■ Supplied material
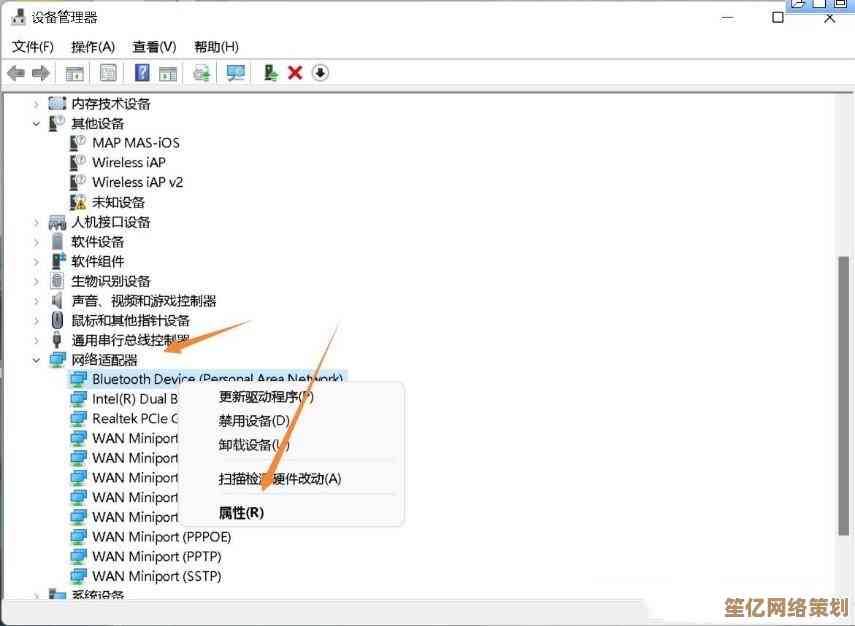
Task: Select WAN Miniport (PPTP) adapter
Action: (156, 556)
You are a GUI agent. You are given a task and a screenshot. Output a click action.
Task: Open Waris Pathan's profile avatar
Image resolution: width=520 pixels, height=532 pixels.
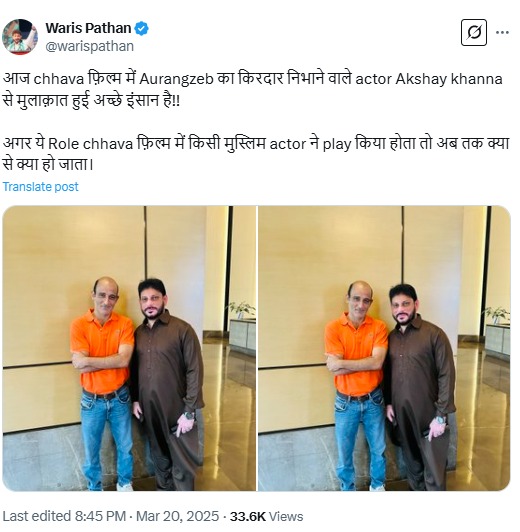(x=20, y=37)
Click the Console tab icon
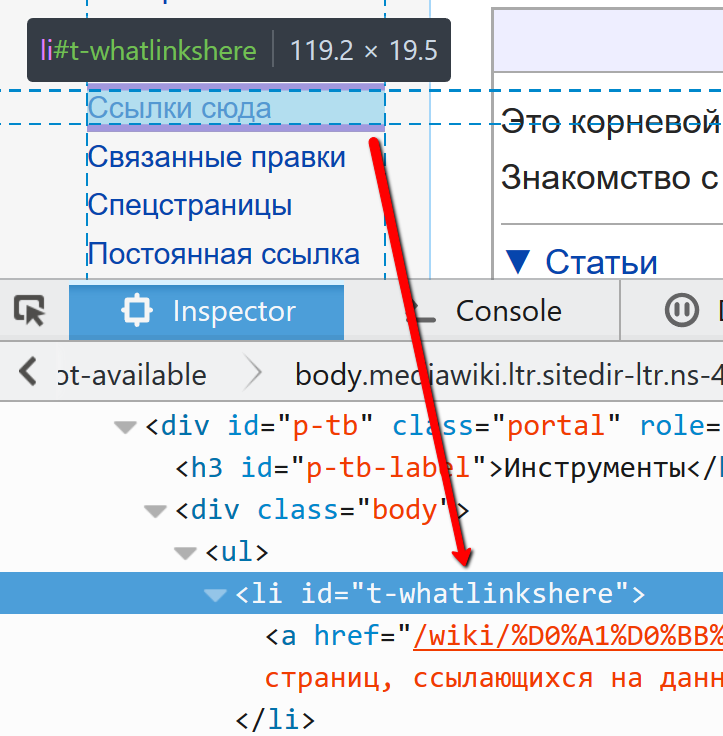Image resolution: width=723 pixels, height=736 pixels. click(422, 310)
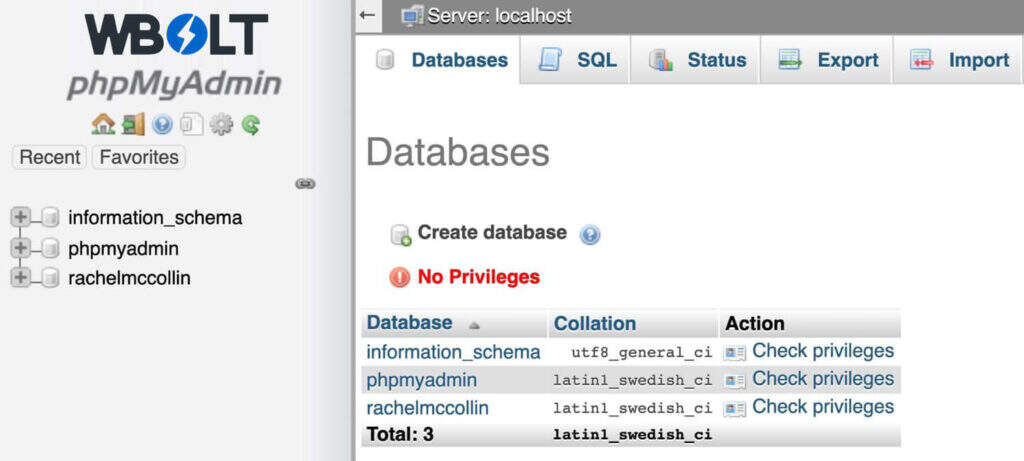Screen dimensions: 1024x461
Task: Click the Favorites button
Action: (139, 157)
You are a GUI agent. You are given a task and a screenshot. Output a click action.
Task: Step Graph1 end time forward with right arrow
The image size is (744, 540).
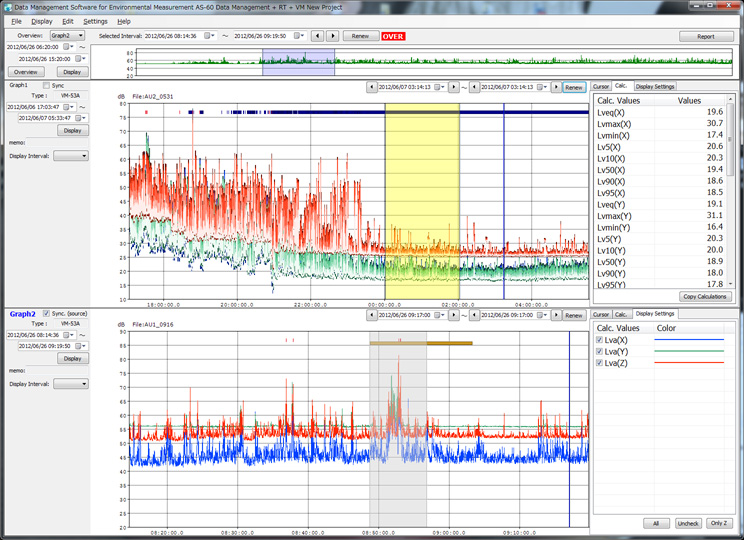click(x=554, y=87)

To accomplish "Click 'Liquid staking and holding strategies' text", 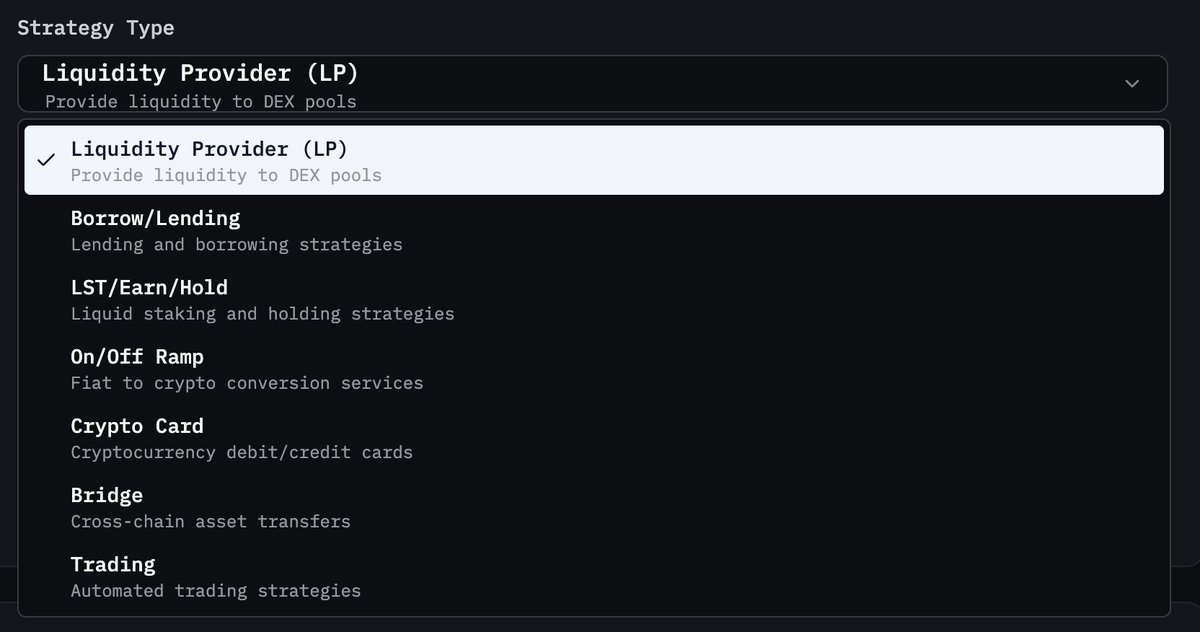I will tap(263, 313).
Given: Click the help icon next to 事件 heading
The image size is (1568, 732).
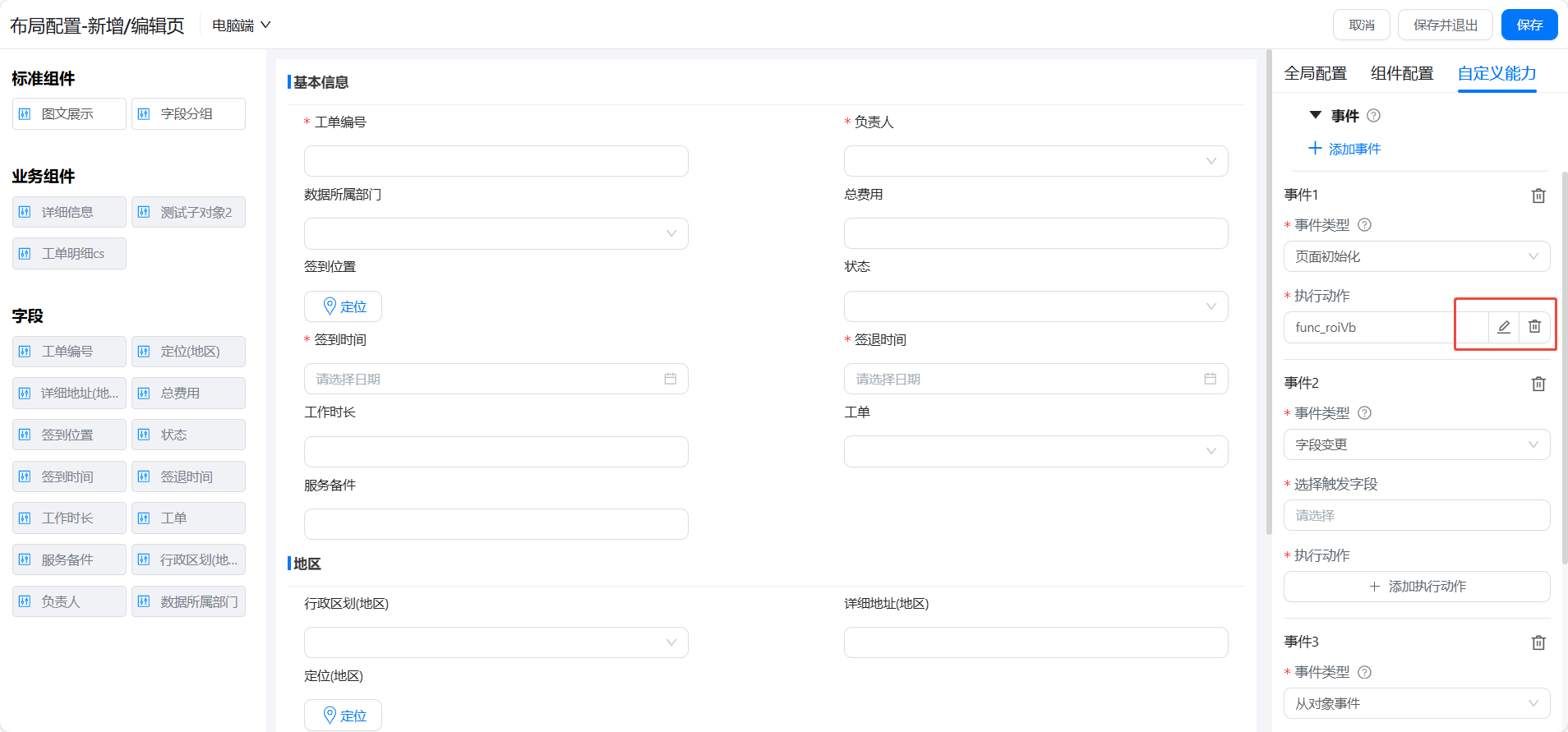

■ About this exercise
Only the lines from the one with "Given: Click the help icon next to 事件 heading" through the final line of the data should be written out, exactly and including both ends. Skip the pictures.

■ Your response
Given: Click the help icon next to 事件 heading
The image size is (1568, 732).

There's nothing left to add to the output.